To do
The entries are to be duplicated exactly, with nothing left out.

Dataset
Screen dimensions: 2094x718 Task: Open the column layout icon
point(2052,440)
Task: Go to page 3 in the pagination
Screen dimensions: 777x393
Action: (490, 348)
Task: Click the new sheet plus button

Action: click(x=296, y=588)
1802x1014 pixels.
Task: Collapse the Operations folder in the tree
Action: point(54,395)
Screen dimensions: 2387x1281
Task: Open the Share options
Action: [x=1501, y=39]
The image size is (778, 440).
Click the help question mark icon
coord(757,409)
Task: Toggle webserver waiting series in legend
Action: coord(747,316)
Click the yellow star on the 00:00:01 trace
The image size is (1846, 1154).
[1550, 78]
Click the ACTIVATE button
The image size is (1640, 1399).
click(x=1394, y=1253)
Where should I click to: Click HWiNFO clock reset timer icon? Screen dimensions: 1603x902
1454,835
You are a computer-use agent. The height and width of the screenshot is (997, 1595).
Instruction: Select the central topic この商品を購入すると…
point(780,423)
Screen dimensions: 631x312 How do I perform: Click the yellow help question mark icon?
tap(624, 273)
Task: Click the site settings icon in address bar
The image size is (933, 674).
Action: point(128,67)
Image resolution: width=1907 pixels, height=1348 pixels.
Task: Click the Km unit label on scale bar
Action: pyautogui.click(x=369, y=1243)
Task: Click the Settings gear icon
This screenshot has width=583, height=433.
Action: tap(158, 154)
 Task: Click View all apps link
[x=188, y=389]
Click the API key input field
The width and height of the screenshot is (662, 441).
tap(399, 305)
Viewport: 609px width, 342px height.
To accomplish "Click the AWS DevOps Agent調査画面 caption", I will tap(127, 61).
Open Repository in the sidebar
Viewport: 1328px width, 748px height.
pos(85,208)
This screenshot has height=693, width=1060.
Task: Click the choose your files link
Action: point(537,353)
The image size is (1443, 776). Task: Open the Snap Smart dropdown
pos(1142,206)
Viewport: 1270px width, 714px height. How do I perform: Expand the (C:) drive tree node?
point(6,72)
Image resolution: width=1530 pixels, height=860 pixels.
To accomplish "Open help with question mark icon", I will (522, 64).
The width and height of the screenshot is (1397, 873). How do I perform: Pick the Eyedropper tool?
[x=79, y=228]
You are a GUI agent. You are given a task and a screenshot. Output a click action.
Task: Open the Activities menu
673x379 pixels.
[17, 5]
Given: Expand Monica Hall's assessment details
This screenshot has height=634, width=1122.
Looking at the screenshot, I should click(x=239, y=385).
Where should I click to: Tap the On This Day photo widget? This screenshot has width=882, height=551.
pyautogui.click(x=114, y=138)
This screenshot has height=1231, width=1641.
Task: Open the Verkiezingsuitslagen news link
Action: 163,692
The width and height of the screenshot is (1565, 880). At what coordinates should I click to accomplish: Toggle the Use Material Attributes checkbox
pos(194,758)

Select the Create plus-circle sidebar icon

Task output
Screen dimensions: 2094x718 Task: Open the column layout icon
point(2052,440)
Task: Go to page 3 in the pagination
Screen dimensions: 777x393
Action: (490, 348)
Task: Click the new sheet plus button

Action: click(x=296, y=588)
1802x1014 pixels.
Task: Collapse the Operations folder in the tree
Action: point(54,395)
Screen dimensions: 2387x1281
Task: Open the Share options
Action: [x=1501, y=39]
The image size is (778, 440).
Click the help question mark icon
coord(757,409)
Task: Toggle webserver waiting series in legend
Action: coord(747,316)
Click the yellow star on the 00:00:01 trace
The image size is (1846, 1154).
[1550, 78]
Click the ACTIVATE button
The image size is (1640, 1399).
click(x=1394, y=1253)
Where should I click to: Click HWiNFO clock reset timer icon? Screen dimensions: 1603x902
1454,835
You are a computer-use agent. The height and width of the screenshot is (997, 1595).
Instruction: Select the central topic この商品を購入すると…
point(780,423)
Screen dimensions: 631x312 How do I perform: Click the yellow help question mark icon?
tap(624, 273)
Task: Click the site settings icon in address bar
The image size is (933, 674).
Action: point(128,67)
Image resolution: width=1907 pixels, height=1348 pixels.
Task: Click the Km unit label on scale bar
Action: pyautogui.click(x=369, y=1243)
Task: Click the Settings gear icon
This screenshot has width=583, height=433.
Action: tap(158, 154)
 Task: Click View all apps link
[x=188, y=389]
Click the API key input field
The width and height of the screenshot is (662, 441).
tap(399, 305)
Viewport: 609px width, 342px height.
To accomplish "Click the AWS DevOps Agent調査画面 caption", I will tap(127, 61).
Open Repository in the sidebar
Viewport: 1328px width, 748px height.
pos(85,208)
This screenshot has height=693, width=1060.
Task: Click the choose your files link
Action: point(537,353)
The image size is (1443, 776). Task: Open the Snap Smart dropdown
pos(1142,206)
Viewport: 1270px width, 714px height. How do I perform: Expand the (C:) drive tree node?
point(6,72)
Image resolution: width=1530 pixels, height=860 pixels.
To accomplish "Open help with question mark icon", I will (522, 64).
The width and height of the screenshot is (1397, 873). How do I perform: Pick the Eyedropper tool?
[x=79, y=228]
You are a GUI agent. You are given a task and a screenshot. Output a click action.
Task: Open the Activities menu
673x379 pixels.
[17, 5]
Given: Expand Monica Hall's assessment details
This screenshot has height=634, width=1122.
Looking at the screenshot, I should click(x=239, y=385).
Where should I click to: Tap the On This Day photo widget? This screenshot has width=882, height=551.
pyautogui.click(x=114, y=138)
This screenshot has height=1231, width=1641.
Task: Open the Verkiezingsuitslagen news link
Action: 163,692
The width and height of the screenshot is (1565, 880). At what coordinates should I click to accomplish: Toggle the Use Material Attributes checkbox
pos(194,758)

Select the Create plus-circle sidebar icon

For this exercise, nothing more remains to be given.